Sigma Arae

Observation data Epoch J2000 Equinox ICRS
- Constellation: Ara
- Right ascension: 17^{h} 35^{m} 39.591^{s}
- Declination: −46° 30′ 20.46″
- Apparent magnitude (V): +4.575

Characteristics
- Spectral type: A0 V
- U−B color index: −0.064
- B−V color index: −0.027

Astrometry
- Radial velocity (R_{v}): −9.28±0.33 km/s
- Proper motion (μ): RA: −25.046 mas/yr Dec.: −38.30 mas/yr
- Parallax (π): 8.5285±0.1394 mas
- Distance: 382 ± 6 ly (117 ± 2 pc)
- Absolute magnitude (M_{V}): 1.40

Details
- Mass: 2.56±0.35 M_{☉}
- Radius: 4.90±0.22 R_{☉}
- Luminosity: 215±22 L_{☉}
- Surface gravity (log g): 3.47±0.07 cgs
- Temperature: 9,986±206 K
- Other designations: σ Arae, CD−46 11661, GC 23815, HD 159217, HIP 86092, HR 6537, SAO 228162, PPM 323154, TIC 16245795

Database references
- SIMBAD: data

= Sigma Arae =

Star in the constellation Ara

Sigma Arae is a star in the southern constellation of Ara. Its name is a Bayer designation that is Latinized from σ Arae, and abbreviated Sigma Ara or σ Ara. This star is visible to the naked eye with an apparent visual magnitude of +4.575. The distance to this star, based upon an annual parallax shift of 8.53 mas, is approximately 382 ly. It is drifting closer to the Sun with a radial velocity of −9 km/s.

This is an A-type main sequence star with a stellar classification of A0 V. It has 2.6 times the mass of the Sun and 4.9 times the Sun's radius. The star is radiating 215 times the luminosity of the Sun from its photosphere at an effective temperature of 9,986 K. Unusually for an A-type star, X-ray emissions with a luminosity of 4.6×10^29 erg s^{−1} have been detected from Sigma Arae. Normally this is explained by the presence of a lower mass orbiting companion star. However, such a scenario does not appear to hold true for this star.

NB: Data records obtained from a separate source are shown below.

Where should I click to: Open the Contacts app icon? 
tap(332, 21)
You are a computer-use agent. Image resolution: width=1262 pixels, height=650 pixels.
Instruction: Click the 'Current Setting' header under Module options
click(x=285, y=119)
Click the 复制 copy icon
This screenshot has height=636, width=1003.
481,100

Instead, the signature of a surface magnetic field has been detected with a strength of roughly 128±73 Gauss, indicating the source of the X-rays may be surface magnetic activity.

A little less than 2 degrees eastnortheast of σ Arae is the location of planetary nebula IC 1266 (Tc 1, Thackeray 1).